Exercise goal: Count how many lines in the items below contain the string "column". Reply with only that number.
— start of The data —
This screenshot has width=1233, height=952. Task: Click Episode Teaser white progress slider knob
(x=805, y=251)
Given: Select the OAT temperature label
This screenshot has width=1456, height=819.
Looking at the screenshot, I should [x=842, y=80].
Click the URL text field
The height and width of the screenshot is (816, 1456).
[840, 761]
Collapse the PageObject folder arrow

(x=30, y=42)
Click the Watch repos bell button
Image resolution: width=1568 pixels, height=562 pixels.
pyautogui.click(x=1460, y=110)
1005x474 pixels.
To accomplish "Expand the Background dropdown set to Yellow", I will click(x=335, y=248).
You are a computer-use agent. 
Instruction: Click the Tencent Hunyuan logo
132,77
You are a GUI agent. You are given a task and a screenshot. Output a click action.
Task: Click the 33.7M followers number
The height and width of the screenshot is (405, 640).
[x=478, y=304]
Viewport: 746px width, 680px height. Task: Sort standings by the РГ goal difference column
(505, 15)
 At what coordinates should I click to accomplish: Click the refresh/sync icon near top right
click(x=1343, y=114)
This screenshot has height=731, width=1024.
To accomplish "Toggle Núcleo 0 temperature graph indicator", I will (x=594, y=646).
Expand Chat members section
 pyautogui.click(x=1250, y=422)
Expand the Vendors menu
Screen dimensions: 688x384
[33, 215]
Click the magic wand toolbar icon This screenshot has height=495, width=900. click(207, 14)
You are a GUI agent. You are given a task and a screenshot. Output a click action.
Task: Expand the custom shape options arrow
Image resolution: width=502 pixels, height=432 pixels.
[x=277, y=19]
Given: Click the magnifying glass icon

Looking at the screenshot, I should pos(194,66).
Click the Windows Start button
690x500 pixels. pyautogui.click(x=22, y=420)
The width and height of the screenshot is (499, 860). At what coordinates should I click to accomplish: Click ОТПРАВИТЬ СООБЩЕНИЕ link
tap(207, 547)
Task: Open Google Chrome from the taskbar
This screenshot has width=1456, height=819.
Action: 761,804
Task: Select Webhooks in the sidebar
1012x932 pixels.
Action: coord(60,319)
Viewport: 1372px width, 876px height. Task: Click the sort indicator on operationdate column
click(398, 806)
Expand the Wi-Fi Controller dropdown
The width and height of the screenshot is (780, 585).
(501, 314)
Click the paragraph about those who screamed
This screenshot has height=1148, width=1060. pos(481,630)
— end of The data —
Correct result: 2